▸ **DOCUMENT EXCERPT**
◆ ◆ ◆ ◆ ◆

Repression in the USSR peaked in 1937-38. Some historians call this period the Great Terror. Over less than two years, the Soviets shot 680,000 “enemies of the people” and another 300,000 died in labour camps. The personality of the Soviet leader of the first half of last century, whose policies claimed millions of Soviet people’s lives, these days, 62 years after his death, still causes turbulent and controversial emotions in society, which remains largely split over the issue. Stalin’s admirers… mostly Communists and leftist and nationalist groups… tend to see him as a historical personality who steered the USSR towards a triumphant victory in World War II. They praise his managerial talent and give him credit for building a major industrialised power. His opponents and critics recall mostly the mass terror against his own people.

Of late, as economic problems in the country keep mounting, speculations about “iron hand rule” and about “another Stalin” have been ever more frequent in the media space. An article on the website of the KPRF Moscow City Committee, timed for the 135th anniversary of Stalin’s birth 21 December noted, “These days, interest in the personality of Stalin in Russia is growing, mostly with the loss of the country’s previous foothold on the world scene and profound economic and social problems inside the country”. KPRF leader G A Zyuganov said at a wreath-laying ceremony at the tomb of the “the leader of peoples”, “Stalin … was a genius. Today, his policy knocks on our door and I hope that the country hears it”. A Levada Centre poll, held on the eve of the 60th anniversary of Stalin’s death, revealed the following changes in public sentiment… those who were generally positive about Stalin’s role in history was up from 27 percent in 1994 to 49 percent in 2013, whilst that of those who offered “generally negative” comments shrank from 47 percent to 32 percent. As for the 19 percent who failed to reply, most were young people having very little idea of their own country’s history.

◆ ◆ ◆ ◆ ◆

▸ **DATASET EXTRACT**
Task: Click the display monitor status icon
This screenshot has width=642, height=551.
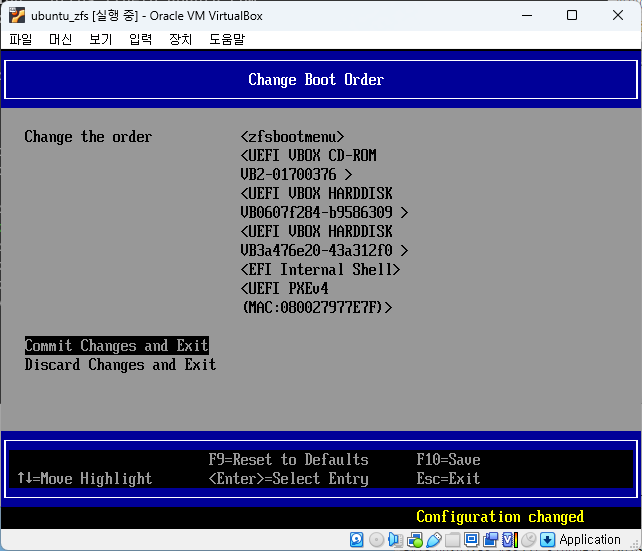Action: [471, 539]
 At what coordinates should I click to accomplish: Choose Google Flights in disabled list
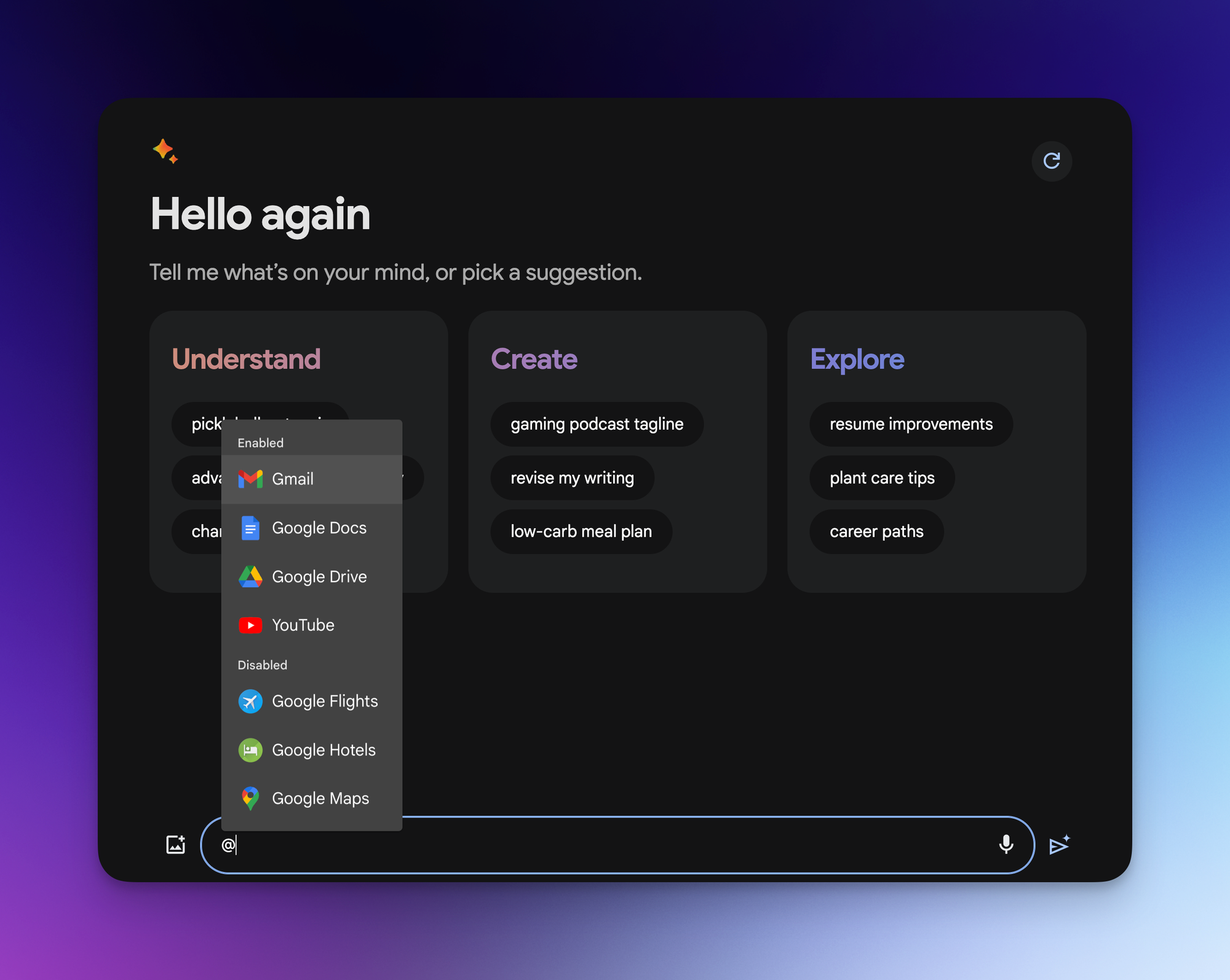tap(324, 701)
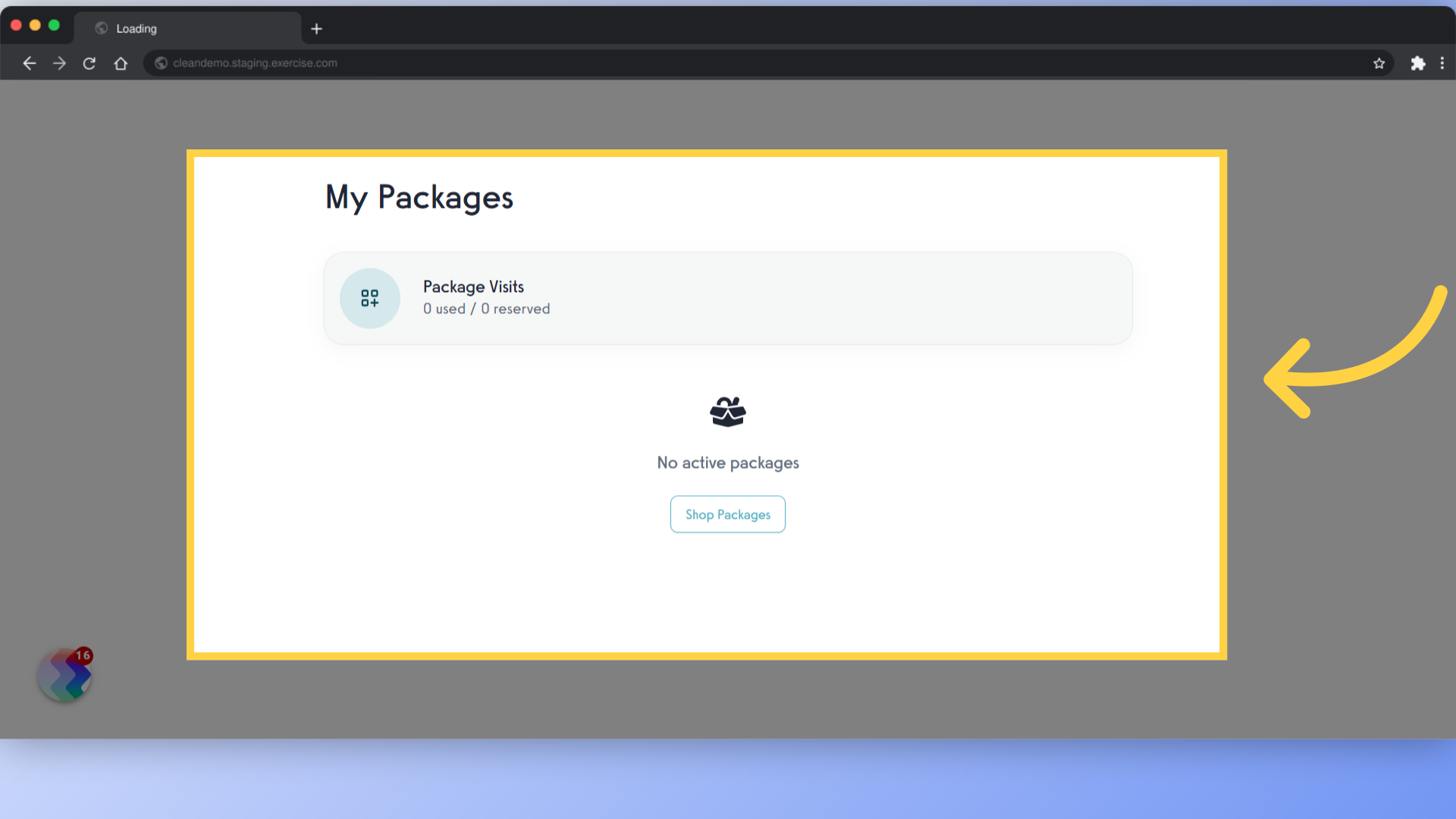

◆ ◆ ◆ ◆ ◆

▸ **STATED PROBLEM 1**
Answer these about the text on Stalin:
(a) How many "enemies of the people" did the Soviets shoot during 1937-38?
(b) What share of people were generally positive about Stalin's role in history in 2013, according to the Levada Centre poll?
(c) Which anniversary of Stalin's birth was the KPRF Moscow City Committee article timed for?
▸ **STATED PROBLEM 2**
Repeat word for word the passage of the text on Stalin from "Repression in the" to "his own people.".

▸ **RIGHT ANSWER 1**
(a) 680,000
(b) 49 percent
(c) The 135th anniversary

▸ **RIGHT ANSWER 2**
Repression in the USSR peaked in 1937-38. Some historians call this period the Great Terror. Over less than two years, the Soviets shot 680,000 “enemies of the people” and another 300,000 died in labour camps. The personality of the Soviet leader of the first half of last century, whose policies claimed millions of Soviet people’s lives, these days, 62 years after his death, still causes turbulent and controversial emotions in society, which remains largely split over the issue. Stalin’s admirers… mostly Communists and leftist and nationalist groups… tend to see him as a historical personality who steered the USSR towards a triumphant victory in World War II. They praise his managerial talent and give him credit for building a major industrialised power. His opponents and critics recall mostly the mass terror against his own people.